*** MATERIAL SHOWN Section Begins ***
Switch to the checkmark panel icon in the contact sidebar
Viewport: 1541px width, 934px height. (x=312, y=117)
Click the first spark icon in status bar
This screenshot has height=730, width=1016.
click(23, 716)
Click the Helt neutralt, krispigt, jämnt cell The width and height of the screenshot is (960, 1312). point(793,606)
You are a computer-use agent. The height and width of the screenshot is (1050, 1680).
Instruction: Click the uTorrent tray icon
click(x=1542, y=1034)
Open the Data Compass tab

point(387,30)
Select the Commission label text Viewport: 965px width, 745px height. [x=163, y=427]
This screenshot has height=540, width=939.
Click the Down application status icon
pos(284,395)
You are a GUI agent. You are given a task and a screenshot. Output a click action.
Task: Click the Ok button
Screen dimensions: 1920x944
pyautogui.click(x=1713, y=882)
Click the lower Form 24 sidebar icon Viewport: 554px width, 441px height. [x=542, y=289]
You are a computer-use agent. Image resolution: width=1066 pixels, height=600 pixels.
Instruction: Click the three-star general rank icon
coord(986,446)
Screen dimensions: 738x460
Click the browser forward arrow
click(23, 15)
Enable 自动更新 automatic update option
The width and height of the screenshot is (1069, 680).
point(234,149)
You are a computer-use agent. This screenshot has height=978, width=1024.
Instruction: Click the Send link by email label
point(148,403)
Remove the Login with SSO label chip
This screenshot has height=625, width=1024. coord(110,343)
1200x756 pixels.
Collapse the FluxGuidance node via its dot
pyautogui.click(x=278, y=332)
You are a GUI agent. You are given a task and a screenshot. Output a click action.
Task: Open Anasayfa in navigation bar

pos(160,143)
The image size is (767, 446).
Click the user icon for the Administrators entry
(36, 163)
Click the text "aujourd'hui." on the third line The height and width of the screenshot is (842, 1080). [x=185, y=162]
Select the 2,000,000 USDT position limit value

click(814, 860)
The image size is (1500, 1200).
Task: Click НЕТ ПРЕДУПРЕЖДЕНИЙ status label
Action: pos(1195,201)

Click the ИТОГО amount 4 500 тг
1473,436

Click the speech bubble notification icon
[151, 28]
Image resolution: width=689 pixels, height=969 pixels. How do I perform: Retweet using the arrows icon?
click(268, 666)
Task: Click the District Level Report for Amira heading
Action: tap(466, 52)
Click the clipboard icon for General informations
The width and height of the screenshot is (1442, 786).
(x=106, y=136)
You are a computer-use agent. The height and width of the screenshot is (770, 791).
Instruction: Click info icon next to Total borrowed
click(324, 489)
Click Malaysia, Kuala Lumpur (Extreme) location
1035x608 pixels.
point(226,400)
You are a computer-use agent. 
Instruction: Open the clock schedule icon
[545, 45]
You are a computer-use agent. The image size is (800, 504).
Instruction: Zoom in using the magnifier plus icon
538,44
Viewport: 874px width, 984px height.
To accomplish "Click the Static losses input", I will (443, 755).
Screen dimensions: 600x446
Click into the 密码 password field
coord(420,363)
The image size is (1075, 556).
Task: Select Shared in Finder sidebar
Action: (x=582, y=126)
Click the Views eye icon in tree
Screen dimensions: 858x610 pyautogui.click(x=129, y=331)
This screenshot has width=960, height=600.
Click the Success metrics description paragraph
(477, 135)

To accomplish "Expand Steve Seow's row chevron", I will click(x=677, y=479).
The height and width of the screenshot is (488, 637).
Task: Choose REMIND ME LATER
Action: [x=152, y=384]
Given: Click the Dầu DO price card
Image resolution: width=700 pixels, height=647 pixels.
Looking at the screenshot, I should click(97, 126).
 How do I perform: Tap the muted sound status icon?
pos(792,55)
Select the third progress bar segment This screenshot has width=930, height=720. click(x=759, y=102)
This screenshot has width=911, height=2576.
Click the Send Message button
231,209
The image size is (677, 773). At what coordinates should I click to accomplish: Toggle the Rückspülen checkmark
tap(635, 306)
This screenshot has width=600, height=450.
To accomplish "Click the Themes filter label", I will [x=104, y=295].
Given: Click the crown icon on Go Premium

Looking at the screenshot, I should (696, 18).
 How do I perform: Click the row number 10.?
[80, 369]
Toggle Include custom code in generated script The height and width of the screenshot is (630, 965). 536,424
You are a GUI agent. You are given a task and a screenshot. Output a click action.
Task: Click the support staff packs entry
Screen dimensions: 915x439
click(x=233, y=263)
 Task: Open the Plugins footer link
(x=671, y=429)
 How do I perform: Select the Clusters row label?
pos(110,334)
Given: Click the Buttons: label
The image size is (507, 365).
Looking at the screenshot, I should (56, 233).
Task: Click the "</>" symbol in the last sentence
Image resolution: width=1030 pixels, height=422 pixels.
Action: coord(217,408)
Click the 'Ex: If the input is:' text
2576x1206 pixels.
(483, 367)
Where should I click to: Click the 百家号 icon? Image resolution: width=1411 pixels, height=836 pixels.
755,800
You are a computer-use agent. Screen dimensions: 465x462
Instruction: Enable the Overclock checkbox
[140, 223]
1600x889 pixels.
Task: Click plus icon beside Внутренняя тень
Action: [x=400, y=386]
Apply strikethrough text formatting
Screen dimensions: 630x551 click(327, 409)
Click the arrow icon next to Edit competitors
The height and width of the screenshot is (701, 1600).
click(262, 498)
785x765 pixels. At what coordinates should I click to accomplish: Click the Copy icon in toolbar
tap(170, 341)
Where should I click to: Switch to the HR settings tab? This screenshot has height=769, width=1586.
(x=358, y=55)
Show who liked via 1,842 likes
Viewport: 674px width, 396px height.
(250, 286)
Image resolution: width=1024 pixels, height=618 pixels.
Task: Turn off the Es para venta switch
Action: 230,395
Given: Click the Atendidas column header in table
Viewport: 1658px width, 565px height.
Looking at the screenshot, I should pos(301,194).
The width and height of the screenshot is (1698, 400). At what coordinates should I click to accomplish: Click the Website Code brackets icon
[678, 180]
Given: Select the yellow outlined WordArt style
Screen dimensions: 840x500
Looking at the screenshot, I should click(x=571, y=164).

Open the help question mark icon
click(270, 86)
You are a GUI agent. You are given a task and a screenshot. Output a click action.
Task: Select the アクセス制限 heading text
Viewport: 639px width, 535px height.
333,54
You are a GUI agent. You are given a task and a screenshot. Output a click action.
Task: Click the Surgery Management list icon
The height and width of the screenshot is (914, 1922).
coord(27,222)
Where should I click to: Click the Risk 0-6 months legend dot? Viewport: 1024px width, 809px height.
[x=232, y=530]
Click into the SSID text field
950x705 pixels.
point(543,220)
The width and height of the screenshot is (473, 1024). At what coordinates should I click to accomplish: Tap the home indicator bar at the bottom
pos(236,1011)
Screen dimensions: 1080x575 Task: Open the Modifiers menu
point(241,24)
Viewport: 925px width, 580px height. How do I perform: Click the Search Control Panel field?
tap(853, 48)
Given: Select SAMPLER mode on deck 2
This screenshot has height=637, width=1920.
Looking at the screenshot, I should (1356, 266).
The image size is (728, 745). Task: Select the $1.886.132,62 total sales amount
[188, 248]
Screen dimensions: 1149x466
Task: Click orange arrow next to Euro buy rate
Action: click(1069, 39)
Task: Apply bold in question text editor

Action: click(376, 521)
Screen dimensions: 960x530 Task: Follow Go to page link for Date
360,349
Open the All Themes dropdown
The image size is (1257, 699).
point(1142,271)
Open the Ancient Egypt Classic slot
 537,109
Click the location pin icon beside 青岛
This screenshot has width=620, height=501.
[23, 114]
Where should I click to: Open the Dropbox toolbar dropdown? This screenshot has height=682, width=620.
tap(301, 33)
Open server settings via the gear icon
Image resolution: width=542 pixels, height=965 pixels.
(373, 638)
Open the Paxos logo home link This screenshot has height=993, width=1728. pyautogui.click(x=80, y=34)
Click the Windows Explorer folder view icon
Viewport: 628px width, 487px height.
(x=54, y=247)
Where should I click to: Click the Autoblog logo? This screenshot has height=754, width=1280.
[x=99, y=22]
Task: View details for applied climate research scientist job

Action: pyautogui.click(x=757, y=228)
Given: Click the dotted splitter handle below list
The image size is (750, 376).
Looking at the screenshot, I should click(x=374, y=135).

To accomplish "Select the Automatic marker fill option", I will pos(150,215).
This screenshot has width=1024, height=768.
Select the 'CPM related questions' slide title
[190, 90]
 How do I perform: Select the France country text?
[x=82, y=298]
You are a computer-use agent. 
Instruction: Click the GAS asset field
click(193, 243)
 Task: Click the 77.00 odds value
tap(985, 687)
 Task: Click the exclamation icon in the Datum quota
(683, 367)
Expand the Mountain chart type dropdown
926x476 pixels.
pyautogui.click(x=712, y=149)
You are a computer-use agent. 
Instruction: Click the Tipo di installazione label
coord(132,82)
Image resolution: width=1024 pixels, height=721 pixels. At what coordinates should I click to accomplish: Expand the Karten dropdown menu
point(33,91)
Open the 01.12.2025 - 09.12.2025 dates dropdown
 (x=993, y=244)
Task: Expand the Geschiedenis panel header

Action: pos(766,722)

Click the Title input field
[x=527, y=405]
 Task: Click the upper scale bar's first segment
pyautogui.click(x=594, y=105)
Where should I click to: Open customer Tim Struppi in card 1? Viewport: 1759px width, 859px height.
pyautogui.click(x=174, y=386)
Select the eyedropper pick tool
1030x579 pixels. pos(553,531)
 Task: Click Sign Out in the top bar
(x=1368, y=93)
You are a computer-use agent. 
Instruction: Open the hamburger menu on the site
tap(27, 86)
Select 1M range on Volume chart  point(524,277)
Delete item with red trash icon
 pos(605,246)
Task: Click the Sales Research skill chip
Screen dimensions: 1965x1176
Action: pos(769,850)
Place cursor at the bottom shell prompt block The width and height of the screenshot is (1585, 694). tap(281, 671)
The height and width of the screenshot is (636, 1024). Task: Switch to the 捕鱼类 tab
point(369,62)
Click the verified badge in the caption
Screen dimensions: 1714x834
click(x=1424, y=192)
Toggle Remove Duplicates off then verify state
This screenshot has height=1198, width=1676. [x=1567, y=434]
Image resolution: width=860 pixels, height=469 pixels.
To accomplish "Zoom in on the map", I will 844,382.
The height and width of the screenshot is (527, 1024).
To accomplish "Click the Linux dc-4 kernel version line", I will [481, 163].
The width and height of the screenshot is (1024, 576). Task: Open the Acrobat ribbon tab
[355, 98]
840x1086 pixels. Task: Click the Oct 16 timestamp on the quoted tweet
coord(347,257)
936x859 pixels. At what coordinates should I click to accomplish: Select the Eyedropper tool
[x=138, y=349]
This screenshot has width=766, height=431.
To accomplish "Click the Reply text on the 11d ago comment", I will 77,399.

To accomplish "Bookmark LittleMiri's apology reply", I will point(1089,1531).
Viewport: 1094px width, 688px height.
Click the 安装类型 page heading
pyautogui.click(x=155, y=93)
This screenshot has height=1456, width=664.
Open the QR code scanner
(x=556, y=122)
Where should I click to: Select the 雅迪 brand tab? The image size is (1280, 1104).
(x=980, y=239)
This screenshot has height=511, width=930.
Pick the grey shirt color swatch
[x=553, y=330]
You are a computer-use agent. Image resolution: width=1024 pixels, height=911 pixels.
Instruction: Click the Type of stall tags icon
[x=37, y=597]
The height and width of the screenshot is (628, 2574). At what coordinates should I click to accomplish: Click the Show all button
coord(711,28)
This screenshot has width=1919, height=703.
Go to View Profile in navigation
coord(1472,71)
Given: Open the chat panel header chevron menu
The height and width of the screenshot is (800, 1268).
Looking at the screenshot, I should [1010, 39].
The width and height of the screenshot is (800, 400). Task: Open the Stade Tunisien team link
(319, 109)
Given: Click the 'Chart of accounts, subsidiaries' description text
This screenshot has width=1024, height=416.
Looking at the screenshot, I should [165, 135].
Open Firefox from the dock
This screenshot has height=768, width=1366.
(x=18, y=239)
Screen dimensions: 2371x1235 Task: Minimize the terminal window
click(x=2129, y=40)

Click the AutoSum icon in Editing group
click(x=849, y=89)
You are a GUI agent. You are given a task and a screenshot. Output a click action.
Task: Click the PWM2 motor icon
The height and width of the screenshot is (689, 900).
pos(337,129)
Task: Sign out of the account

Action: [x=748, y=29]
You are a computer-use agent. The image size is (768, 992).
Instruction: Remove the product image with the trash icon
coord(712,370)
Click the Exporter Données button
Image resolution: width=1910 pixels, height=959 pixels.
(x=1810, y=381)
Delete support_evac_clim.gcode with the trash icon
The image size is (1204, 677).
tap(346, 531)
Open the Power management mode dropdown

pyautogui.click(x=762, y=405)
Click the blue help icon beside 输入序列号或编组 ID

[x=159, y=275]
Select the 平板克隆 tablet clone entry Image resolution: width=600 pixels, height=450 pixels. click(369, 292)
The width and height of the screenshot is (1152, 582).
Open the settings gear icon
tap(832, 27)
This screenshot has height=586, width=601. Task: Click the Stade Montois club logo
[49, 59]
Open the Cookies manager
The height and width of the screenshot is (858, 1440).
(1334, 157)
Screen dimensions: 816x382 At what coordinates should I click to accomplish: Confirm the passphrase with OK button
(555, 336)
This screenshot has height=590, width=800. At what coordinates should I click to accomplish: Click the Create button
*** MATERIAL SHOWN Section Ends ***
▸ PROBLEM TO WORK ON
Show all lines from the entries that hold "Themes".

▸ EXERCISE OUTPUT
To accomplish "Click the Themes filter label", I will [x=104, y=295].
Open the All Themes dropdown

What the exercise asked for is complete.